------ DATA

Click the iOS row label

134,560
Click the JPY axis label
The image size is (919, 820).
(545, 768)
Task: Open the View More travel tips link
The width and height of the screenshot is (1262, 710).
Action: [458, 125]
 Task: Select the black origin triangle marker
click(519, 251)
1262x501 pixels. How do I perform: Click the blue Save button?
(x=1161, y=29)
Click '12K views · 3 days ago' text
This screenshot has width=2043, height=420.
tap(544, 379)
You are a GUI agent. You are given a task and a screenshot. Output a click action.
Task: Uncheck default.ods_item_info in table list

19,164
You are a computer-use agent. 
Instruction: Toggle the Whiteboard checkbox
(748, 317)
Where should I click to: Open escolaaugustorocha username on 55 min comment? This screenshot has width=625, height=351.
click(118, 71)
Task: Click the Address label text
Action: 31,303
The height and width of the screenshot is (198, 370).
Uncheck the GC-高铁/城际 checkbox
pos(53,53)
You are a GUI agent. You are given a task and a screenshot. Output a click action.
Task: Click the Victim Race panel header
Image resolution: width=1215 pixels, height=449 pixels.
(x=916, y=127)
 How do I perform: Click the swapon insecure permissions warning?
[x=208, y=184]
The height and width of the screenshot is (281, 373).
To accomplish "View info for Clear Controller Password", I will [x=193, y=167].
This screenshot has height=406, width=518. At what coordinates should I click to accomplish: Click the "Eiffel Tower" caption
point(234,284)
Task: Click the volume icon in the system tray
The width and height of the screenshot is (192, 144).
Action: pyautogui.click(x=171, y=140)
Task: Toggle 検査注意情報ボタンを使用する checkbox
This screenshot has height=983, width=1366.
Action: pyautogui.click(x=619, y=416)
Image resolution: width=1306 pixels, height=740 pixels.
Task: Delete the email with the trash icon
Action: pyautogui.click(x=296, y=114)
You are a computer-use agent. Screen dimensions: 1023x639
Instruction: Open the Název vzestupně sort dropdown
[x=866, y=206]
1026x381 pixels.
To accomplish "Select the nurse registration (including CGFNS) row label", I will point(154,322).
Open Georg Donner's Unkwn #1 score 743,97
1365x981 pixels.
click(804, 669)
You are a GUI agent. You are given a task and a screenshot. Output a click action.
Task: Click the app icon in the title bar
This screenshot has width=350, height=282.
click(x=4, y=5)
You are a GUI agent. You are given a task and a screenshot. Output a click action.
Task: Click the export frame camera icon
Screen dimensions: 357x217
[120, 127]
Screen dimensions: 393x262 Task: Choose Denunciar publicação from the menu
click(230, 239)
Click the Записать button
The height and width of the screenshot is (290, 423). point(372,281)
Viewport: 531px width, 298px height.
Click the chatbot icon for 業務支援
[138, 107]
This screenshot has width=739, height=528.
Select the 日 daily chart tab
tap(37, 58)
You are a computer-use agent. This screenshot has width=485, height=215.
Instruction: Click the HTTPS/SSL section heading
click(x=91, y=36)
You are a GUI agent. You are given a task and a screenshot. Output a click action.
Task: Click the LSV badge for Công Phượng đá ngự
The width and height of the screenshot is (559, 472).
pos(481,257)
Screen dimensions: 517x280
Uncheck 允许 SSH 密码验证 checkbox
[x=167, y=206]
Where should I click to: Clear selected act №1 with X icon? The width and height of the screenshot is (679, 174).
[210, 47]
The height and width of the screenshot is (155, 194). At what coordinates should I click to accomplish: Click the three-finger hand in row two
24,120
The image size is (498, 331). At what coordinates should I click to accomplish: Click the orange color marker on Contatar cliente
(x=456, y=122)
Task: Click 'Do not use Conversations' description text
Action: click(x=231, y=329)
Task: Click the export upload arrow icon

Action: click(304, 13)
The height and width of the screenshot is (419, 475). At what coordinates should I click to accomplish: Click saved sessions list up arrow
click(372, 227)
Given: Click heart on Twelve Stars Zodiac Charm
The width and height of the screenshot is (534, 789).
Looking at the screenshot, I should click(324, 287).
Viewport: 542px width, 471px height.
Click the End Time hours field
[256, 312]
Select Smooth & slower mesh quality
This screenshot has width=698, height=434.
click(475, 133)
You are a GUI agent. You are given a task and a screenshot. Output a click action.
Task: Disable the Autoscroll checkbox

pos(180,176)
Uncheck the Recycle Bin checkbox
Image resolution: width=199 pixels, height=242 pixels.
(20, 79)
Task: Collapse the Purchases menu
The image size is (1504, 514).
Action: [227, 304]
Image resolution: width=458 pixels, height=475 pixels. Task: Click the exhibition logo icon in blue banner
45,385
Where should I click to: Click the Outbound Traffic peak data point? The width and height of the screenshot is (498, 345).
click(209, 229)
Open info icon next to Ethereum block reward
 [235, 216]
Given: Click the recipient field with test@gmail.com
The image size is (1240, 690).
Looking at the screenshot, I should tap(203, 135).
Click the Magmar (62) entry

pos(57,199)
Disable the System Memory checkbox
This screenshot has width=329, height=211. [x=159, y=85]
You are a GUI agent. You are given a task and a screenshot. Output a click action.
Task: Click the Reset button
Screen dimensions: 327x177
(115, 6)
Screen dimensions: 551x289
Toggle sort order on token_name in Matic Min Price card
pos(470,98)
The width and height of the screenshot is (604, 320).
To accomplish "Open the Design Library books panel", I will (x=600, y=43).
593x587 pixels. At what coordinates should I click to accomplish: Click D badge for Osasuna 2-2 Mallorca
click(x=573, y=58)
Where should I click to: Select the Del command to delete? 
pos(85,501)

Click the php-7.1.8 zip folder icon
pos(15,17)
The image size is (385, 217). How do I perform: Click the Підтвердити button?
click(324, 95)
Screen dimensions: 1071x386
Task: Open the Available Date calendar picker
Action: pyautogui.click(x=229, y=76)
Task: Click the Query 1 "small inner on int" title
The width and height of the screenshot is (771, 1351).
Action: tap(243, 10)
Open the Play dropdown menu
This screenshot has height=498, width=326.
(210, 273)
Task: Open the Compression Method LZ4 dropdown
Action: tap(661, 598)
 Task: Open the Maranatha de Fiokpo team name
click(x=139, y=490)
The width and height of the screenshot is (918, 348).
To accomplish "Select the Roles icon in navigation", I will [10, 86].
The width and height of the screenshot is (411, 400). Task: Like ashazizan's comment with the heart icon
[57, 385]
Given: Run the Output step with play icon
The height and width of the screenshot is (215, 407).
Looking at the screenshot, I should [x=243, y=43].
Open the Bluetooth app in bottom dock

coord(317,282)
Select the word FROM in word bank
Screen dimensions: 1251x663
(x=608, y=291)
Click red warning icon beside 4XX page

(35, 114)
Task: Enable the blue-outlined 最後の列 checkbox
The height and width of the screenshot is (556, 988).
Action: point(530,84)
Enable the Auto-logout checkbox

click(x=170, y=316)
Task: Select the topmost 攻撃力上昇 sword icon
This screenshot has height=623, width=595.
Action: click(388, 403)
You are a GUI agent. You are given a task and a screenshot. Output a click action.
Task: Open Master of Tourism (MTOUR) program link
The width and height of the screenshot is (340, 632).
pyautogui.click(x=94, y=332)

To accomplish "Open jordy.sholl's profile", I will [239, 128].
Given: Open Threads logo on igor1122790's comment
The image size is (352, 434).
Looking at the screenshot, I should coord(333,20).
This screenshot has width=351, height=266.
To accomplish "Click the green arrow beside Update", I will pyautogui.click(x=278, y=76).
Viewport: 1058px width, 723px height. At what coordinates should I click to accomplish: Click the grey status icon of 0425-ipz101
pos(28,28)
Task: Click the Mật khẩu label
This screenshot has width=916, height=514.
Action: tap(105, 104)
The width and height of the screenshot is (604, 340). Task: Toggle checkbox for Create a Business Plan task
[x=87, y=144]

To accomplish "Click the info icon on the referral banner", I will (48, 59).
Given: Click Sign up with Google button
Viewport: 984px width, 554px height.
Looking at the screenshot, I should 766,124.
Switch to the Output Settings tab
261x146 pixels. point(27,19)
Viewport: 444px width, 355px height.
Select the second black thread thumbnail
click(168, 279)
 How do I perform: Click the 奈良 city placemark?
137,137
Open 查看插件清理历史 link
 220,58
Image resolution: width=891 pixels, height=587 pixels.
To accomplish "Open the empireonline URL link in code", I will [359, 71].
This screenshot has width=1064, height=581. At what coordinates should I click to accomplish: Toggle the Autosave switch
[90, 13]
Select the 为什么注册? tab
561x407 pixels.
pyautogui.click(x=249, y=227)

------------

TASK DETAILS:
Isolate each line of the listing above that includes "title". Copy it.

ANSWER AREA:
Task: Click the app icon in the title bar
Task: Click the Query 1 "small inner on int" title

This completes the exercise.